Skin comparison of Pteromys (Hylopetes) leonardi (=Priapomys leonardi) and related species (“similar sized+sympatric” or “genetic similarity”)
From top to bottom: Pteromys (Hylopetes) leonardi (holotype, BMNH20.8.8.2), Pteromys (Hylopetes) leonardi (Yunnan population, KIZ034951), Iomys horsfieldii (USNM153684), Hylopetes alboniger (KIZ034942), and Belomys pearsonii (KIZ034940).
Skulls: The skulls of the Yunnan population and the holotype of P. (H.) leonardi are similar (Figure 5) and resemble other small sized flying squirrels in overall shape (Supplementary Figure S3A, B, C). However, the auditory bullae are relatively much smaller (Supplementary Figure S3B, C) (length of auditory bulla: P. (H.) leonardi=7.46–7.91 mm, Hylopetes alboniger=8.65–9.35 mm, Belomys pearsonii=9.24–9.45 mm) and the palate is unusually arched between the molars to form a strongly developed posterior palatal spur (Supplementary Figure S3B).
Figure 5.
Skull and dentition comparison of Pteromys (Hylopetes) leonardi (=Priapomys leonardi) and related species (“similar sized+sympatric” or “genetic similarity”)
From left to right: Pteromys (Hylopetes) leonardi (holotype, BMNH20.8.8.2), Pteromys (Hylopetes) leonardi (Yunnan population, KIZ034951), Iomys horsfieldii (AMNH185169), and Hylopetes alboniger (KIZ034942).
Cheekteeth: The cheekteeth of the Yunnan population and the holotype of P. (H.) leonardi are very similar (Figure 5) and generally resemble other small sized flying squirrels, especially Glaucomys and Eoglaucomys (Supplementary Figure S3D, see Diagnosis). The cheekteeth are relatively small. The enamel is slightly sculpted between and on the sides of the ridges. All major ridges of the upper cheekteeth (anteroloph, paraloph, metaloph, posteroloph, endoloph) are developed normally, except the metaloph is absent on M3. The buccal side of the endoloph usually possesses traces of the anterolophule and mesolophule. Most specimens do not possess a mesostyle, and their mesolophules do not develop into mesolophs extending to the outer exit of the central valley (the single exception is KIZ034952, which possesses a very faint mesoloph and a very small mesostyle). As a result, from the buccal side of the upper cheekteeth, only three cusps can be seen in P. (H.) leonardi, rather than four cusps in most species of Hylopetes and Petinomys (Supplementary Figure S4). The endoloph does not develop a distinct hypocone and there is not any distinct lingual fold. The paraconule is absent and the metaconule is small but recognizable on P4, M1, and M2. The lower cheekteeth also resemble those of other small sized flying squirrels, with the protolophid and entolophid less developed, the paraconid does not merge with the protoconid, and the anterobuccal sinusid present.
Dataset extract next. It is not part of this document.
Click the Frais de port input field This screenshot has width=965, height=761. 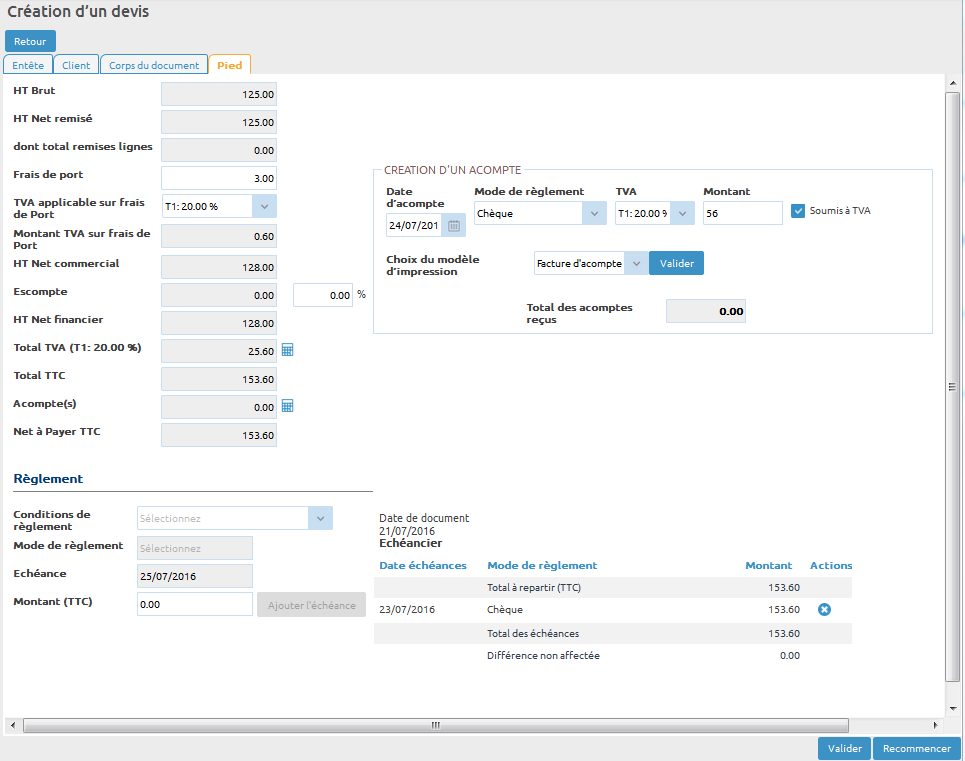219,178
Glans penis: The glans penis of the holotype of P. (H.) leonardi, although male, is missing. The male Yunnan specimens possess a bony, slim, ultralong (17% of head and body length), and “S” shaped glans with two faint smooth crests on the right side (Supplementary Figure S5). Due to the rarity of well-preserved penile specimens, we only examined the glans of species of 11 living genera, of which the glans of Iomys was damaged (tip missing, only the base was left); the glans of Aeretes, Aeromys, Petaurillus, Petinomys are still unreported. The glans of most flying squirrels we examined were usually stouter, shorter (2%–7% of head and body length), and with more developed crest(s) than the Yunnan specimens (Supplementary Figure S5 and Table S6), whereas Glaucomys volans and Iomys horsfieldii possess a slightly similar glans. The glans of Glaucomys volans is ultralong (16% of head and body length), straight, and the baculum was half the length of the glans. In contrast, the glans of the Yunnan population was “S” shaped, and the baculum was as long as the glans. The only available glans sample of Iomys is a broken glans base (AMNH185169), which was as slim as the glans of the Yunnan population. However, because the tip is missing, we cannot tell if Iomys shares a similarly elongated glans with the Yunnan population (Supplementary Figure S5). More details of the morphological comparisons are shown in Supplementary Table S6.
Phylogeny
The phylogenetic reconstructions used three different datasets and showed similar topologies with both BI and ML approaches (Figure 6; Supplementary Figure S6). In all trees, the samples of the Yunnan population clustered in a monophyletic clade and showed a sister relationship with Iomys, with strong support (PP=1, BP=83–99).
Figure 6.
Flying squirrel phylogeny (includes all genera except Aeretes) and node dating estimates based on Bayesian and Maximum likelihood approaches utilizing the mtDNA+nuDNA concatenated dataset
Numbers of the branches are Bayesian posterior probabities (top left), likelihood bootstrap values (top right), and node dating estimate values (bottom). Dot is the fossil occurrence of Douglassciurus jeffersoni and star is the fossil occurrence of Miopetaurista neogrivensis.
Divergence time
Estimated flying squirrel intergeneric (14 genera excluding the genus Aeretes and the Yunnan population) divergence times from the mtDNA+nuDNA concatenated dataset range from 4.56 to 23.9 Ma. The Yunnan population splitting with its sister lineage, the genus Iomys, is estimated to have occurred in the late Miocene (11.27 Ma, 95% CI=6.19–12.07) (much younger than the divergence time between the Yunnan population and Hylopetes: 16.61 Ma, 95% CI=9.94–15.99). This is older than the divergence time for many accepted sister genus pairs, 6.64 Ma (95% CI=4.44–9.05) for Aeromys vs. Biswamoyopterus and 4.56 Ma (95% CI=3.32–6.8) for Trogopterus vs. Belomys) (Figure 6).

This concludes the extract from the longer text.